Projektbeispiele
Die Projekte sind anonymisiert beschrieben. Im Mittelpunkt steht jeweils der Weg von der Ausgangsidee über die strukturierte Konzeption bis zur kontrollierten Einführung im Arbeitsalltag.
Projekt 01 · Automatisierung & Content Operations
Automatisierte Contentpipeline mit n8n für eine Zahnarztpraxis
Für eine Zahnarztpraxis wurde eine automatisierte Contentpipeline aufgebaut, mit der aus einfachen Themenideen strukturierte Social-Media-Inhalte entstehen. Ziel war nicht, generische KI-Texte zu produzieren, sondern Content in der gewünschten Tonalität, fachlichen Ausrichtung und Freigabelogik der Praxis zu erzeugen.

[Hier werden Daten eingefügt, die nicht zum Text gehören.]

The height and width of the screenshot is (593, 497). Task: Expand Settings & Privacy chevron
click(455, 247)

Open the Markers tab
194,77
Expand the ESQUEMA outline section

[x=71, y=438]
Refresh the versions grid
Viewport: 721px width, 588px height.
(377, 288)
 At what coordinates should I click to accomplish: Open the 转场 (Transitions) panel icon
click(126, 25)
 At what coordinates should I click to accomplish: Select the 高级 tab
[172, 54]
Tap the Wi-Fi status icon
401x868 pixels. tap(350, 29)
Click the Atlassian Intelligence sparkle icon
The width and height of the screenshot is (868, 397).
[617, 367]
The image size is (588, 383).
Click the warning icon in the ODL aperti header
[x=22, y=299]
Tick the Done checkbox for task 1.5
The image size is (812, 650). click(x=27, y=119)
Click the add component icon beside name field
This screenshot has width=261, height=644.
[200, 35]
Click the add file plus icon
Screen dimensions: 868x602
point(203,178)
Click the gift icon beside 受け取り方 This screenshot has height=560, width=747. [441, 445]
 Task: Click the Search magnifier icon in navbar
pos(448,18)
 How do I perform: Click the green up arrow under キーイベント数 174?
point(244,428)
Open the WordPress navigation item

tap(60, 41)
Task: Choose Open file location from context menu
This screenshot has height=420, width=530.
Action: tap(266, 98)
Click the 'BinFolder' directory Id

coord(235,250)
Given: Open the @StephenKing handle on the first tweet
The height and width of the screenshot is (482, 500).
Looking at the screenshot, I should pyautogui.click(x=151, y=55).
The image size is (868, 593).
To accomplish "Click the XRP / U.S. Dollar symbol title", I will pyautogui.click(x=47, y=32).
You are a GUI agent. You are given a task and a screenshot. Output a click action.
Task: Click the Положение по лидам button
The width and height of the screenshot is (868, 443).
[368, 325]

Gemeinsam wurden zuerst die Regeln, Themenfelder, Qualitätskriterien und Grenzen definiert. Darauf aufbauend entstand ein Workflow in n8n, der Ideen aufnimmt, Inhalte vorbereitet, Varianten erstellt und die Ergebnisse in eine prüfbare Struktur überführt. Die Pipeline wurde iterativ getestet, angepasst und so aufgebaut, dass der Nutzer nicht technisch arbeiten muss, sondern mit einem klaren Prozess zu brauchbaren Entwürfen kommt.
Projekt 02 · KI-Agent & Human in the Loop
Agent für Telefonsupport mit kontrollierter Freigabe durch Mitarbeitende
In diesem Projekt wurde ein KI-Agent vorbereitet, der auf Basis einer vorhandenen Datenbasis Entwürfe für den Telefonsupport erstellt. Der Agent sollte Mitarbeitende nicht ersetzen, sondern sie in wiederkehrenden Supportfällen entlasten und schneller zu passenden Antwortvorschlägen führen.
Der zentrale Ansatz war bewusst ein Human-in-the-Loop-Modell: Die KI erstellte zunächst nur Vorschläge, die durch Mitarbeitende geprüft, korrigiert und freigegeben wurden. Auf dieser Basis konnte Vertrauen in Qualität, Grenzen und typische Fehlerbilder aufgebaut werden. Erst nach und nach wurden weitere Anwendungsbereiche zugelassen, sobald Datenlage, Prozesssicherheit und Akzeptanz stimmten.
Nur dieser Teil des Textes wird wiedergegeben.